Purpose: : Conventional visual acuity measurement is inadequate in measuring the potential visual acuity in patients with nystagmus. A "Full-Field E" test is compared to the conventional methods of vision assessment in patients with congenital idiopathic nystagmus (CIN) and oculocutaneous albinism (OCA).

Methods: : A Full Field card measures 24 cm square and is covered with an array of multiple, identical, illiterate E’s. Each E’s on the card have the standard Snellen format of five equal segments with a letter height chosen such that the "20/20" E subtends a visual angle of 5 minutes of arc in height and width at a distance of 35 cm. The staggered pattern of E’s are separated by 1 ½ letter widths horizontally and vertically. This arrangement and angular subtense ensures the simultaneous presentation of letters of the foveal and parafoveal areas when the eye attempts to fixate near the center of the card. The cards have E’s that range from 20/20 to 20/200 equivalent acuity. The cards are turned randomly to switch the orientation of the E’s. Same size cards with equivalent E’s were made for linear illiterate E’s and Single E’s. A headband with an attached rod was worn to fixatethe cards at 35 cm from the patient. Refractive correction and presbyopic correction were given when necessary. A retrospective review of charts was performed in diagnosed with CIN and OCA and included patients that were tested with the Illiterate Linear, Single and Full Field E cards at the same distance.

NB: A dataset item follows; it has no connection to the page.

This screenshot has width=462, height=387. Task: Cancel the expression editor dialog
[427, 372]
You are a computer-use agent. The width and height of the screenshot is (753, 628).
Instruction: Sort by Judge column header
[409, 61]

Results: : 21 patients (42 eyes) with CIN and 11 (22 eyes) patients with OCA were identified. The mean vision improvement was 2.4 (SD ±2.3) lines when using the Full Field E test compared to the Linear E test in CIN, and 0.9 line (SD ± 1.3) in OCA. The difference in vision observed between these groups were statistically significant (p=<0.001) in CIN and in OCA (p = 0.01). Vision measured using Full Field E test was better compared to Single E test by average of 1 line in CIN and by 0.1 line in OCA. The difference in vision measured between the Single E and Full Field E is statistically significant in CIN (p=< 0.001), but not in OCA (p= 0.9).

Conclusions: : Conventional visual testing using Snellen lines underestimates the visual acuity measured in nystagmus patients. Full Field E test is an easy tool to use in office to test potential visual acuity in patients with CIN. Small difference observed in patients with OCA may be related to an underlying foveal hypoplasia.